In actuality, the Thai seastead and state response isn't the first one. This is stated not to diminish the accomplishment, but rather to point out that there was another would-be sea-platform microstate in the 1960s in the North Sea, which was allowed by the nearby United Kingdom to persist - though they may have been a bit nervous about this and hope to escape the UK's attention. Consequently we might ask - why don't seasteaders set up shop off the Somalian coast, most of which has no real government? For the obvious reason of piracy, i.e., unpredictable exercise of force by individuals with no claim to political legitimacy, protection of territory/prevention of others' violence, or promise of maintaining/improving conditions.

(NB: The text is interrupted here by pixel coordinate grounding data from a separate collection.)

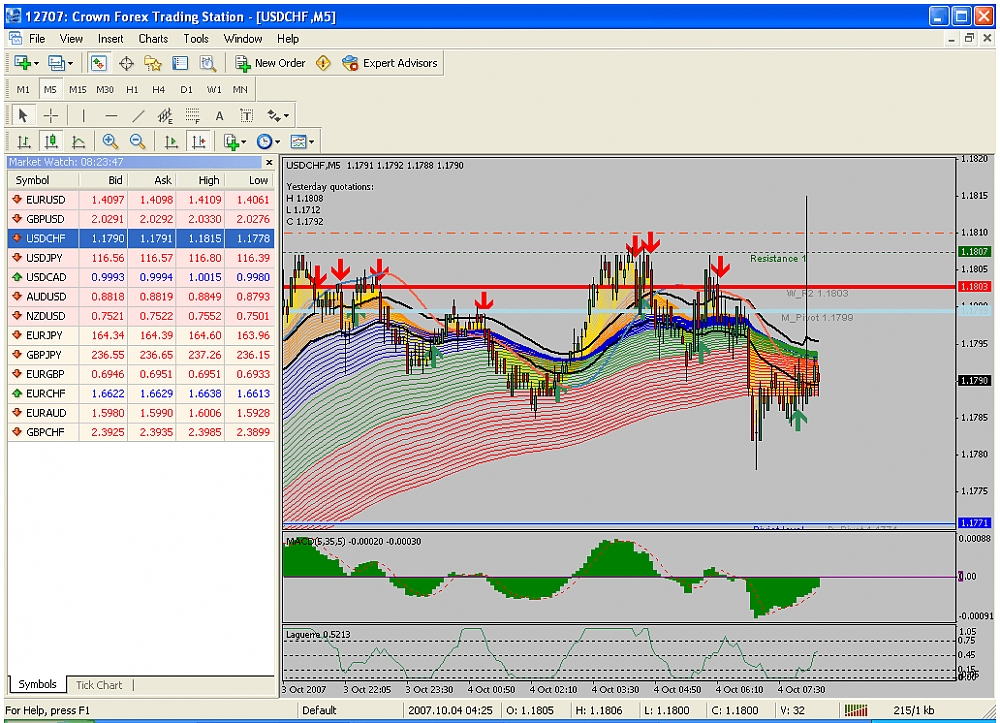Zoom out of the chart

tap(138, 142)
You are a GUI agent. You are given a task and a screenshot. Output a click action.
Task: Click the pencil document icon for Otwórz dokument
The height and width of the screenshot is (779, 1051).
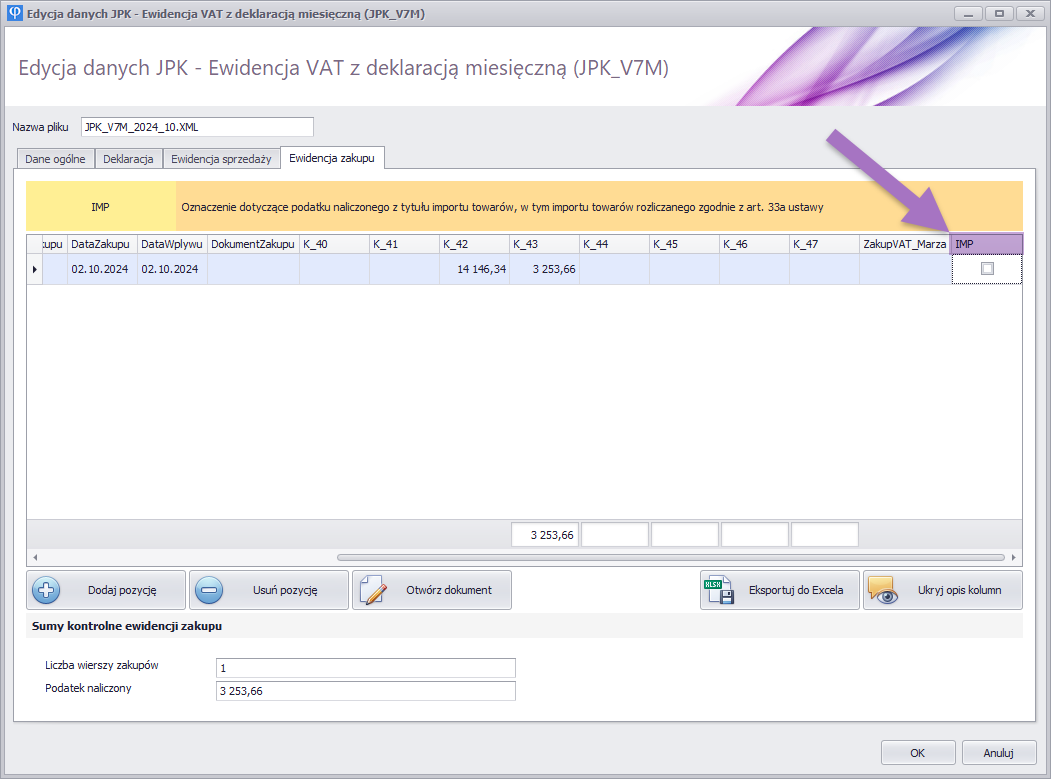coord(372,590)
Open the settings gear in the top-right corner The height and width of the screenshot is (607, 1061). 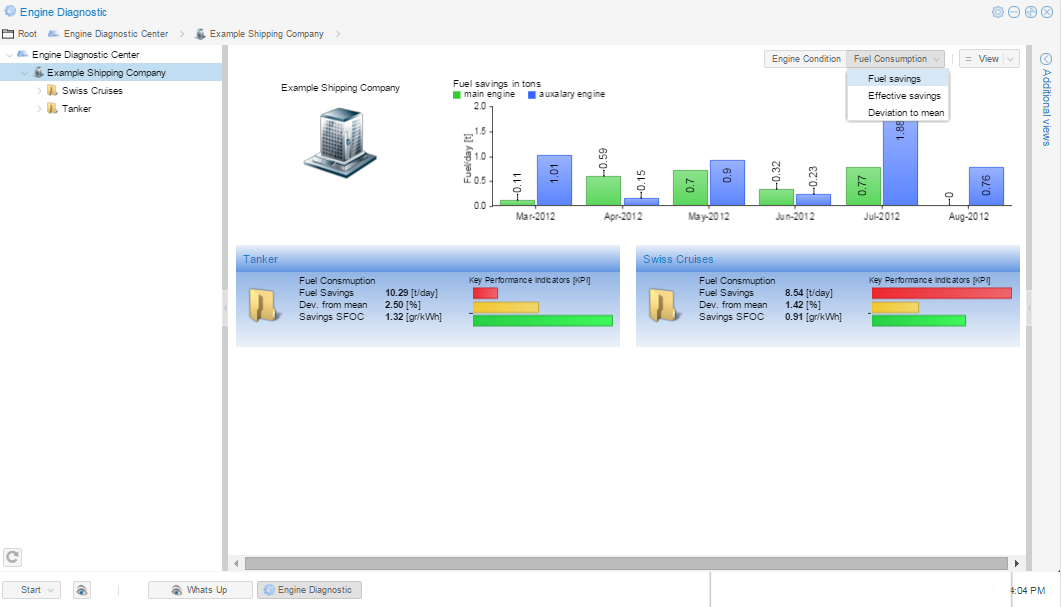(x=998, y=11)
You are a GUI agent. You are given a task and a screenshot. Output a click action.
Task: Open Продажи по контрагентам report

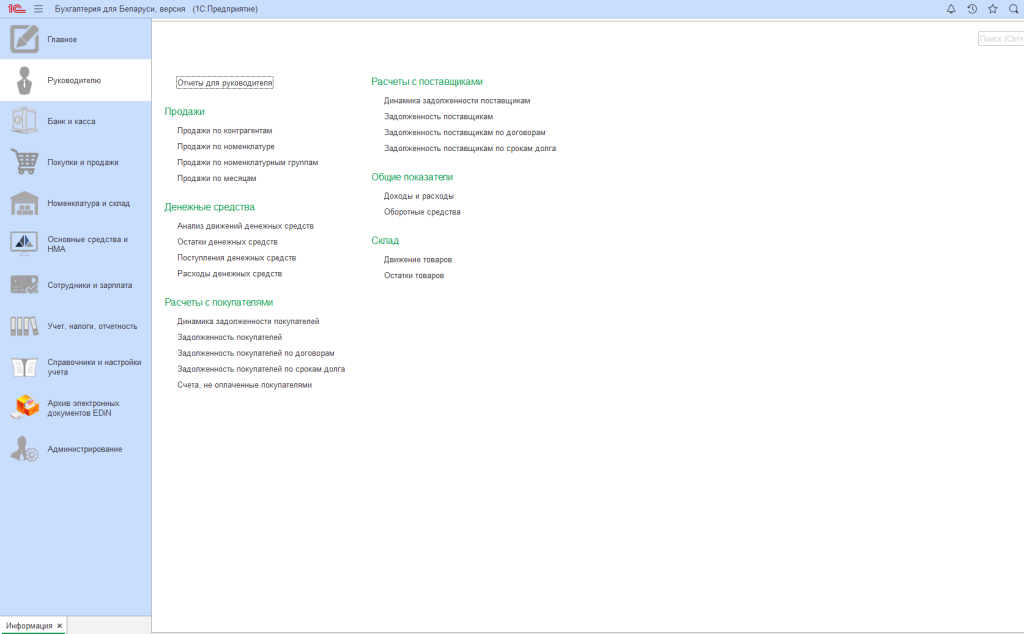[x=224, y=131]
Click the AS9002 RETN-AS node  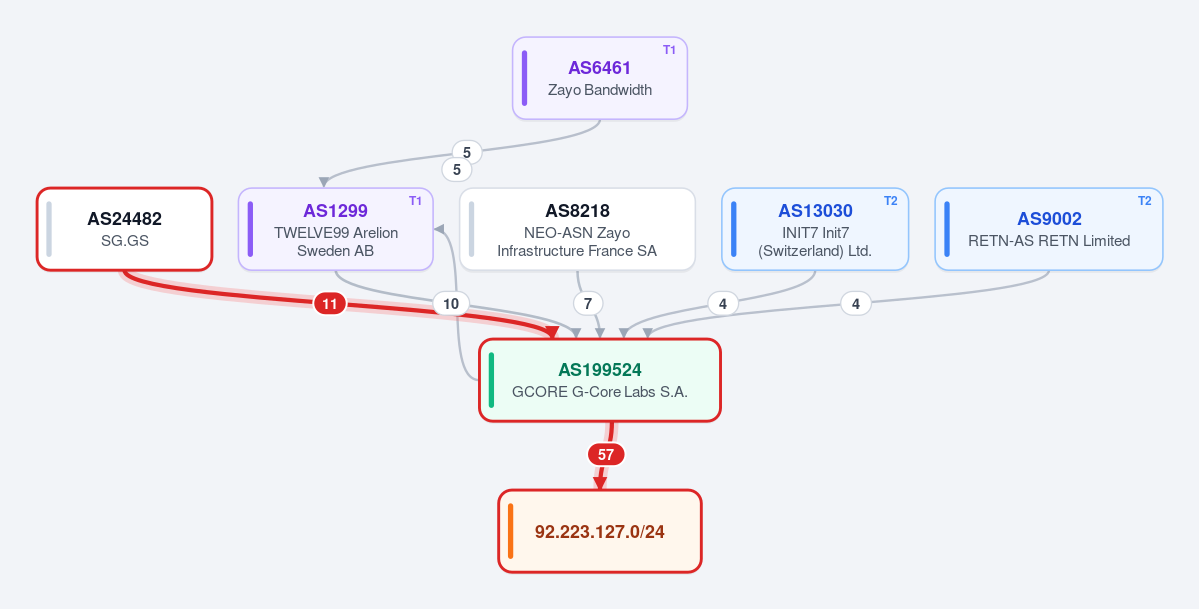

In this, it's obvious that seasteaders would like to benefit from the nearby state's violence control, without paying taxes or following other rules. (In fact, Sealand had difficulty controlling violence within its borders, or preventing criminal behavior, and the UK's hands-off attitude had a lot to do with that.) A critique of "fundamentalist" little-l libertarianism in general is that it's only conceivable when there is already a state regulating commons and controlling violence that guarantees social arrangements - and a very similar argument can be made for socialism in states already wealthy-by-capitalism, also an unsustainable strategy. (Something very similar happened on Minerva reef in the Pacific in the 70s when Tonga suddenly decided it had to control the reef once settlers showed up.)

It's probably not good for anyone to dwell for too long on the basic fact that humans have never devised a system to organize themselves beyond the level of family without a threat of violence, and it seems that theories of state recognition are designed to be legalistic dances that distract us from this brute fact. The political scientist who imagines a system that allows the non-violent creation of new states that can actually take natural precedence over force will go down as the greatest philosopher in history - along with the one that figures out a way besides physical space to determine which laws apply to which people, thus making a more truly voluntary society. I'm very sad for the couple that tried to seastead off of Thailand, but they were more than a little naive. For now, I predict that any seastead, even one far out in the middle of the ocean inarguably in international waters, will quickly find itself dismantled by a state navy unless they have sufficient outward directed force - and will not be able to control their internal violence without pre-emptive threats of violence.